Rat model of AD: NBML rats in which both NBM nuclei were bilaterally destroyed by ibotenic acid during surgery. These rats received saline orally after recovery for 25 days.

NBML rats treated with bile acids: this group consisted of 24 rats whose NBM nuclei were bilaterally destroyed by ibotenic acid. After recovery, the AD-like rats were randomly divided into three groups (8 rats in each group) and two groups were treated orally with 30 mg/kg of SDC or CA for 25 days. The third group received 15 mg/kg SDC+15 mg/kg CA to study synergic effects of both bile acids. The dose of bile acids and the experimental time duration were selected according to a previous study (Lo et al., 2013).

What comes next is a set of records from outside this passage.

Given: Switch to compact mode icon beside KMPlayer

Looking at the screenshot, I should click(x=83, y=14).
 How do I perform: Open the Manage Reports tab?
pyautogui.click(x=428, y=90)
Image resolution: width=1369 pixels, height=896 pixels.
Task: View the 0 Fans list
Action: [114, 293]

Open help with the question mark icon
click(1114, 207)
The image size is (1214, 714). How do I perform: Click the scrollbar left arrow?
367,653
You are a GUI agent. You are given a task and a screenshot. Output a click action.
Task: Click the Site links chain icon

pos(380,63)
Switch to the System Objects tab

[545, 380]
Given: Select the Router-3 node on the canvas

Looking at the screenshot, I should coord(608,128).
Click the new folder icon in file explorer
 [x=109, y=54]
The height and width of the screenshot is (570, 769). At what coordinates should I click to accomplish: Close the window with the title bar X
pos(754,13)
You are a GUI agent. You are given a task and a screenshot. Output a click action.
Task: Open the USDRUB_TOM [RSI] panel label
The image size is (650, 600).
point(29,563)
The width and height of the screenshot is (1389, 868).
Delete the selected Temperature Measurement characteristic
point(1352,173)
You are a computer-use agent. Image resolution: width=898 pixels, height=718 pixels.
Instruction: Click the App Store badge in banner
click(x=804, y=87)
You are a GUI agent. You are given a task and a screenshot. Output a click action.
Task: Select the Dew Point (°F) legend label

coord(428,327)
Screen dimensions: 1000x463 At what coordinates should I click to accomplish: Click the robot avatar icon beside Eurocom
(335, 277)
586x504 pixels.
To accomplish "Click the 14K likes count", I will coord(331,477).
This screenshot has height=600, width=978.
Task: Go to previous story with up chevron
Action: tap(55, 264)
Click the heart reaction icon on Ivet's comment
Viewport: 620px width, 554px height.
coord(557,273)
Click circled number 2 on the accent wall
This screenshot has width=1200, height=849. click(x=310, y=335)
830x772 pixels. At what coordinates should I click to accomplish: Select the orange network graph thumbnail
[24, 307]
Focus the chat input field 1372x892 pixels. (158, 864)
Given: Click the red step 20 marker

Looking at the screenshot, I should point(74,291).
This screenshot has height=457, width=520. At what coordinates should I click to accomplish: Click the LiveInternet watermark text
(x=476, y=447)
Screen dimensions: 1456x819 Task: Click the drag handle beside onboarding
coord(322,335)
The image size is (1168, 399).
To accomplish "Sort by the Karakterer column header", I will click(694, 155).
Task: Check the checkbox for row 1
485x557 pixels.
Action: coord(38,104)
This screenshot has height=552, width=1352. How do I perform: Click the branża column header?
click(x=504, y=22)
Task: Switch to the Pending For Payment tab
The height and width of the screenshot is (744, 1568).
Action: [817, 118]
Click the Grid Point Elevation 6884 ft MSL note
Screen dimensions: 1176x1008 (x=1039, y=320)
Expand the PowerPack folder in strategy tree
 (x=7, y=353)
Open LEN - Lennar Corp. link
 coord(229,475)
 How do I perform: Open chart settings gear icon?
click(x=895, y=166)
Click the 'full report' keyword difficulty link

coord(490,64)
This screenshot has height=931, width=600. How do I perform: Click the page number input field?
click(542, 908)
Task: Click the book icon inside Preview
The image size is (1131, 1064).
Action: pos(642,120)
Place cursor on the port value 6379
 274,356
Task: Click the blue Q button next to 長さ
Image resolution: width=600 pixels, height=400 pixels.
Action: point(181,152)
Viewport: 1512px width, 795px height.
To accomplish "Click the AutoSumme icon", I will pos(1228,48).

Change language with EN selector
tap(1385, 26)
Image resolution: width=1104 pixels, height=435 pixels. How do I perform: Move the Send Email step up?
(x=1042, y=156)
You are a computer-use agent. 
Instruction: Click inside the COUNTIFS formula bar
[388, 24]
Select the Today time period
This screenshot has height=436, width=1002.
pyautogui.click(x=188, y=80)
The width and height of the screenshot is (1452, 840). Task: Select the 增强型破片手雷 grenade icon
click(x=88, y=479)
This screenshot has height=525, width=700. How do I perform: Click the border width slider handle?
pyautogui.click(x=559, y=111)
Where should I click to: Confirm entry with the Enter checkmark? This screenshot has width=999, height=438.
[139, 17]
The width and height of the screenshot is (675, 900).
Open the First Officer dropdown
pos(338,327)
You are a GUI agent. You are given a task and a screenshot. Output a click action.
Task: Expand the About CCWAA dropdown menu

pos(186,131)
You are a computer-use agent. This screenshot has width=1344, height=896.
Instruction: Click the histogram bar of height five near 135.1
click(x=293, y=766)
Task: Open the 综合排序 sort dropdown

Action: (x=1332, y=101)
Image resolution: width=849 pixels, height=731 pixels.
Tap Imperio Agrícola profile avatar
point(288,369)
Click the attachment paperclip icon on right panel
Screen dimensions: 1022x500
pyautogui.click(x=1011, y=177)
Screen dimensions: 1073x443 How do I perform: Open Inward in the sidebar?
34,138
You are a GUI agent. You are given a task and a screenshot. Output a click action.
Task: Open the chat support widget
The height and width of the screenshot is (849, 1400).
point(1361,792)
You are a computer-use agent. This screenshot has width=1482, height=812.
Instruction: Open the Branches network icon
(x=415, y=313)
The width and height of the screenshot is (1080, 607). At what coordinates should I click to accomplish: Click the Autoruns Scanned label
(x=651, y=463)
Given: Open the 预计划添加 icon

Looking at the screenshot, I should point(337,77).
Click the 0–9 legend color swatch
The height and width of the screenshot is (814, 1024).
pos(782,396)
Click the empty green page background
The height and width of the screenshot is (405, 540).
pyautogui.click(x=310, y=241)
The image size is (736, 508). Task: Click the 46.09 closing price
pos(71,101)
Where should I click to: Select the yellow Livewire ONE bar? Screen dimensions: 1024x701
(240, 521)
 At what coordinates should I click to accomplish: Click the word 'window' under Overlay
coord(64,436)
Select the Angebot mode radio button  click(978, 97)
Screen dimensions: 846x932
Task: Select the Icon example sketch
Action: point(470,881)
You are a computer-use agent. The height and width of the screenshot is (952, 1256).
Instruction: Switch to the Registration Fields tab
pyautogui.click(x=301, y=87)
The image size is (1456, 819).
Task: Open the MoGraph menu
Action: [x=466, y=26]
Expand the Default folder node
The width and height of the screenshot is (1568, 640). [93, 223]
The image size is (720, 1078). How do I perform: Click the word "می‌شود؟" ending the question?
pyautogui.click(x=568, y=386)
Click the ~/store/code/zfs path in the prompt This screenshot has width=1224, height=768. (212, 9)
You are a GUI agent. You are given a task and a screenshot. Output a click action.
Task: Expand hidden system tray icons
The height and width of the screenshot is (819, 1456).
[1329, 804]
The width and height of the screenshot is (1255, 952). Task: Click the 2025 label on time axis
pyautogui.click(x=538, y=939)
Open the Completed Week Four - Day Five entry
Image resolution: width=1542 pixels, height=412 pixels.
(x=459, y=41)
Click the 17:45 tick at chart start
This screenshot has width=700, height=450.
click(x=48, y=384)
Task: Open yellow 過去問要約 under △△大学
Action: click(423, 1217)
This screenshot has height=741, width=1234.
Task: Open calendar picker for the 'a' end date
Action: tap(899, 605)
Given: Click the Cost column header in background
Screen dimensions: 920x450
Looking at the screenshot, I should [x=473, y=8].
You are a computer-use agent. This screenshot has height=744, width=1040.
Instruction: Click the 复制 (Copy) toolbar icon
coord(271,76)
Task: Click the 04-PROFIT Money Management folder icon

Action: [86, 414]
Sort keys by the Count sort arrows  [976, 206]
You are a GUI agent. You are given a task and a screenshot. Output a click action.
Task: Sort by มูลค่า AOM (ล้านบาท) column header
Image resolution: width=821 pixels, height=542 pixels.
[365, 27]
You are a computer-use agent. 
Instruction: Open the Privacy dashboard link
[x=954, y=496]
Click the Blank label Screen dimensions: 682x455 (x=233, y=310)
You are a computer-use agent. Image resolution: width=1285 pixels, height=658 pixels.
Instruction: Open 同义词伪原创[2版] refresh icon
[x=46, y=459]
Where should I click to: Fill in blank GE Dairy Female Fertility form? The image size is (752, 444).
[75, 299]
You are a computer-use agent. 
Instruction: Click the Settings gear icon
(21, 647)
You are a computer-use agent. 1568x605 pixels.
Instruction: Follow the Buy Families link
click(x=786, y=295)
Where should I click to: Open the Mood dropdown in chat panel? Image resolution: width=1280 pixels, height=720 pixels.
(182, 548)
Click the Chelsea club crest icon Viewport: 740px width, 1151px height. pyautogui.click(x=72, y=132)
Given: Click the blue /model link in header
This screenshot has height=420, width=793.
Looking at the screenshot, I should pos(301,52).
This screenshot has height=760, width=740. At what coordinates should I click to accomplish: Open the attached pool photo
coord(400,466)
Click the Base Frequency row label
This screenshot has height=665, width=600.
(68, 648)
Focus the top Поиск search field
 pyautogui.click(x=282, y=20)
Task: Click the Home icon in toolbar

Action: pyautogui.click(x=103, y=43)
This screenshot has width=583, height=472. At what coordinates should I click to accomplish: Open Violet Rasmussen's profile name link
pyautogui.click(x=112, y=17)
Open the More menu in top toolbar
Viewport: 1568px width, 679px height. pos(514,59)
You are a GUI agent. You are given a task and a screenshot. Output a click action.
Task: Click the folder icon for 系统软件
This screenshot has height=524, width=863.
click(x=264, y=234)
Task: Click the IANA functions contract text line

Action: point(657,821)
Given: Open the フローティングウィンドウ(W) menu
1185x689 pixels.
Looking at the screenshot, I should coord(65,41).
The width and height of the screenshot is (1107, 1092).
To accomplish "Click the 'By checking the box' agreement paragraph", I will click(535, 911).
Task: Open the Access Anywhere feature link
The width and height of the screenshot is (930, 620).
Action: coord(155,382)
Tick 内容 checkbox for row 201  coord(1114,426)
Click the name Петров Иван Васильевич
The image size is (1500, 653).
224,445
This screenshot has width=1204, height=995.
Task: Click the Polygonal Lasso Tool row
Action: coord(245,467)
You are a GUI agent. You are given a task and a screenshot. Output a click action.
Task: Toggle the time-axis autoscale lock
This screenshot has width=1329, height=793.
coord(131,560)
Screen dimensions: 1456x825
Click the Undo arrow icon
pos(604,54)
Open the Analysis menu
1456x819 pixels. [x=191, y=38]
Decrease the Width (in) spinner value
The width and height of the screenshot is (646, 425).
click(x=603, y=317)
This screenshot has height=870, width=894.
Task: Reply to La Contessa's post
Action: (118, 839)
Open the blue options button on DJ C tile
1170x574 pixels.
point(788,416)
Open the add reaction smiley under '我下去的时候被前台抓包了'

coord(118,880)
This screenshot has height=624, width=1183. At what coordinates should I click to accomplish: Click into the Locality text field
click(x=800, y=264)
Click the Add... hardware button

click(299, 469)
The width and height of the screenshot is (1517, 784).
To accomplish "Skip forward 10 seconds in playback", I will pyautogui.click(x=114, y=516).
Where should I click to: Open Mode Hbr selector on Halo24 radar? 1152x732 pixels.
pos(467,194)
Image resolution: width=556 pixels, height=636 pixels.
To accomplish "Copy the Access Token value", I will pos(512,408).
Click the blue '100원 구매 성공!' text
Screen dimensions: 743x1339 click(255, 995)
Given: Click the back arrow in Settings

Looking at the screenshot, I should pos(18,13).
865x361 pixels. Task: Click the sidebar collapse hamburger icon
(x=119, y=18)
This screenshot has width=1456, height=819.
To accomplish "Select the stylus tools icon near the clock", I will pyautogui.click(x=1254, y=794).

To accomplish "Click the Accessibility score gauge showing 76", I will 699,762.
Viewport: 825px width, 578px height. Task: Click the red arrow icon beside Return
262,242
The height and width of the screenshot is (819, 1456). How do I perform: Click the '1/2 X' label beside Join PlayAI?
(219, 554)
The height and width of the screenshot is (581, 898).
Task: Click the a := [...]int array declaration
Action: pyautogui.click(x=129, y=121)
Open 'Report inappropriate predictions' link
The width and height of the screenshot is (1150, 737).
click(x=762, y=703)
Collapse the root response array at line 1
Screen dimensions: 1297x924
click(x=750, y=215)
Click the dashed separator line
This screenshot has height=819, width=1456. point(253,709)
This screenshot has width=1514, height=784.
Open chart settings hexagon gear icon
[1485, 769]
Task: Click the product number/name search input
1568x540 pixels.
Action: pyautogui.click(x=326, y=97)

To confirm the increase of bile acid levels in the brain tissue of rats after 25 days of treatment (15 mg/kg SDC+15 mg/kg CA), the concentration of CA and SDC were evaluated in brain tissue by using CA and DCA ELISA Kit (Cell BIOLABS and MYBIOSOURCE). According to the obtained results, CA and DCA concentrations in the control group were calculated at 0.1±0.02 nmol/g and 0.06±0.01 nmol/g, respectively, which increased to 0.24±0.08 nmol/g and 0.18±0.03 nmol/g, respectively, in rats that received combined bile acids during the 25 days. Therefore, oral administration of bile acids enhanced these molecules’ concentration more than two-fold in brain tissue.

Western blotting analysis

Western blotting was carried out according to a standard protocol (Sadeghi et al., 2017). After SDS-PAGE, the proteins were transferred onto PVDF membrane under 140 V for 1.5-2 h in transfer buffer. The membrane was probed with the primary [Anti-Glial Fibrillary Acidic Protein (GFAP) antibody (G3893, Sigma-Aldrich), Anti-beta Amyloid 1-42 antibody (ab10148, Abcam), rat specific anti-acetylcholinesterase antibody (ab31276, Abcam), rat specific anti-amyloid precursor protein (APP) antibody (ab2072, Abcam)] and secondary specific antibodies after blocking and washed four times in TBST (50 mM Tris, pH 7.5, 150 mM NaCl, 0.05 % Tween 20). An ECL detection kit was used to visualize bands containing specific proteins according to the manual. Anti β-actin (1:1000) (Cell Signaling Technology) was used as a housekeeping protein to control protein concentration.

Histological studies

For histological analysis, the rats from each experimental group were sacrificed under deep ketamine and xylazine anesthesia and before fixation with 4% formaldehyde and were subsequently perfused with 0.3% sodium sulphide in 0.1 M phosphate buffer. The separated brains were stored in 30% sucrose for cryoprotection and sectioned on a freezing microtome at 8 μm. The tissue sections were stained with Thioflavin T, a general marker of amyloid deposits, and studied by a fluorescent microscope. To this purpose, the tissue sections were incubated with freshly filtered 0.05 % Thioflavin T solution in PBS for 8 min at room temperature (Batelli et al., 2008).

Statistical analysis

SPSS10 software was used to analyze the data. Analysis and identification of the differences between experimental groups and control were performed using the t-test and p<0.05 was considered as a significant difference level.

RESULTS

Bile acids bind to the active site gorge and inhibit AChE catalytic activity

AChE belongs to the serine hydrolase family that contains the α/β hydrolase fold as a common structural element (Holmquist, 2000). A hallmark of AChE is its catalytic activity that can be assessed by the Ellman method, a sensitive, rapid and reliable method for detecting very low amounts of AChE catalytic function (Sadeghi et al., 2018). In the present study, primary hippocampal neuron cultures were used as a source of AChE to investigate the possible effects of bile acids (CA, SDC and CA+SDC) on catalytic activity of AChE. The results showed that bile acids could significantly inhibit hydrolyzing activity of the enzyme. The catalytic function of AChE was reduced from 6.37±0.52 to 5.56±0.31 μmol/min.mg (protein) in the presence of CA (10 μM), while SDC reduced AChE activity to 3.64±0.37 μmol/min.mg (protein). Further, it was shown that 10 μM of combined bile acids (5 μM CA+ 5 μM SDC) could reduce the enzyme activity to 2.07±0.23 μmol/min.mg (protein). The maximum rates of AChE inhibition occurred in the presence of SDC+CA and decreased more than three-fold (Table I).

Table I.

The effects of bile acids on hydrolytic activity of AChE and binding parameters of each bile acid on the enzyme. Experimental data was expressed as the mean ± S.E.M. of at least five independent tests.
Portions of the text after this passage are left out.